Daß ich auf dem Mond lebe, weiß jedes Kind. Sie sagen zu mir, Omar, du lebst auf dem Mond oder sogar hinter dem Mond. So schreibt man doch keine Gedichte mehr. Aber das macht mir nichts, ich lebe gerne auf dem Mond. Ich will gar nicht die vielen Vorteile aufzählen, die man hier vom erdlichen Standpunkt aus hat. Eins aber ist schon wichtig für mich, ich sehe die Erde nicht mehr, wenn ich auf die Rückseite des Mondes gehe, und besser noch, die Erde sieht mich nicht mehr, niemand auf der Erde.

Dort, hinter dem Mond begegne ich dem Mondkälbchen. Das Mondkälbchen ist wie alle Kälbchen der Welt das Kind einer Kuh. Nur der Vater ist etwas ungewöhnlich. Er ist ein Sternbild, in das sich die Kuh in einer klaren Juninacht verliebt hatte.

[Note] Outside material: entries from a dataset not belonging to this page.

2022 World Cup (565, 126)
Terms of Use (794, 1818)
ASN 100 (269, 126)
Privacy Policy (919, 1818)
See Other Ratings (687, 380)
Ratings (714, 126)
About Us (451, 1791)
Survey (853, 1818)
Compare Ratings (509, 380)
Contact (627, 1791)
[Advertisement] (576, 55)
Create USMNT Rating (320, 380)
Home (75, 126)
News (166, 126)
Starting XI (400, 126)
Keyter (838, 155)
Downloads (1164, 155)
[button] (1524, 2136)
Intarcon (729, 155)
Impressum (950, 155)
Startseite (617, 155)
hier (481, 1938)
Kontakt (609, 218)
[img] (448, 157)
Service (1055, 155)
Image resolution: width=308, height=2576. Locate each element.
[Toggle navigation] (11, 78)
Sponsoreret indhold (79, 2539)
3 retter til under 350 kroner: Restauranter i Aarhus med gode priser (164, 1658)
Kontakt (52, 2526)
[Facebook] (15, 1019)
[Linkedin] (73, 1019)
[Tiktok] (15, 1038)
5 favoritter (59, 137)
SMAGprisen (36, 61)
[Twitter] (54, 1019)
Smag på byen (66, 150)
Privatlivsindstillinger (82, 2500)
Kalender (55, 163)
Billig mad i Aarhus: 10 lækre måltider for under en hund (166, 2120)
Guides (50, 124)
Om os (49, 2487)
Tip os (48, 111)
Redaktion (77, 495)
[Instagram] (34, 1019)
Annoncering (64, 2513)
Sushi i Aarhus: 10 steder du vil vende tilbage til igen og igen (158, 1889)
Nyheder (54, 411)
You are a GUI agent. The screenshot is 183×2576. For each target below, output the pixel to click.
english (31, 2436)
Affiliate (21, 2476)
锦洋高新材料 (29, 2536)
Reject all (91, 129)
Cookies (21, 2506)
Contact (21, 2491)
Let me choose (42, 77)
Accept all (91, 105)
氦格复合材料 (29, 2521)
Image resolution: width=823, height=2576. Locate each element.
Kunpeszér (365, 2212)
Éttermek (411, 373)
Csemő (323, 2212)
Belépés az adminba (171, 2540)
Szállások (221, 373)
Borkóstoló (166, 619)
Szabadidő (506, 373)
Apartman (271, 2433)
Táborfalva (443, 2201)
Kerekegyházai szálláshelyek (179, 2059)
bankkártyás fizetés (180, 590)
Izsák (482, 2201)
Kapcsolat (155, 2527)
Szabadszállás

Das ist auch der Grund, warum das Mondkälbchen einmalig ist. Ich bin mir also sicher, daß ich immer dem gleichen Mondkälbchen begegne, wenn ich über die Rückseite des Mondes spaziere.

Heute ist das Mondkälbchen sehr nachdenklich. Es sitzt auf einem Mondstein und sieht dem Sonnenuntergang zu.
"Sag mal Omar, du bist doch manchmal auf der Erde, um deinen Wein zu holen, sind die Sonnenuntergänge auf der Erde auch so schön wie hier?"
"Sie sind anders."
"Wie anders."
"Sie haben mehr Atmosphäre, deshalb sind sie auch nicht so klar."
"Ich liebe Klarheit."
"Ich auch."

Das Mondkälbchen blickt mich mit großen, kugelrunden braunen Augen an. Auch die Kälbchen auf der Erde blicken so. Immer. Das ist auch der Grund, warum ich mich immer so schuldig fühle und mich abwende und weggehe.

Heute war ich auf der Erde in dringenden Angelegenheiten. Verschiedene Sachen gibt es nur auf der Erde. Dazu gehört natürlich Wein und leider auch Liebe. Auf dem Mond kann es keine Liebe geben, weil dort alle Wesen einzeln sind. Es gibt den Mann im Mond, das Mondgesicht, die Mondsichel, das Mondpferd. Alle Wesen auf dem Mond mögen einander. Aber Liebe, Liebe gibt es nur auf der Erde - auch den Haß. Daß das möglich wurde, hat die Erde zwei Geschlechter erfunden. Manchmal suche ich dort nach der Liebe. Doch nie kann ich sie mitnehmen auf die Rückseite des Mondes. Auch die Zeichen für Liebe kann ich nicht mitbringen, denn die Gegenstände zerfallen auf dem Mond. Der Mond läßt keine Gegenstände zu.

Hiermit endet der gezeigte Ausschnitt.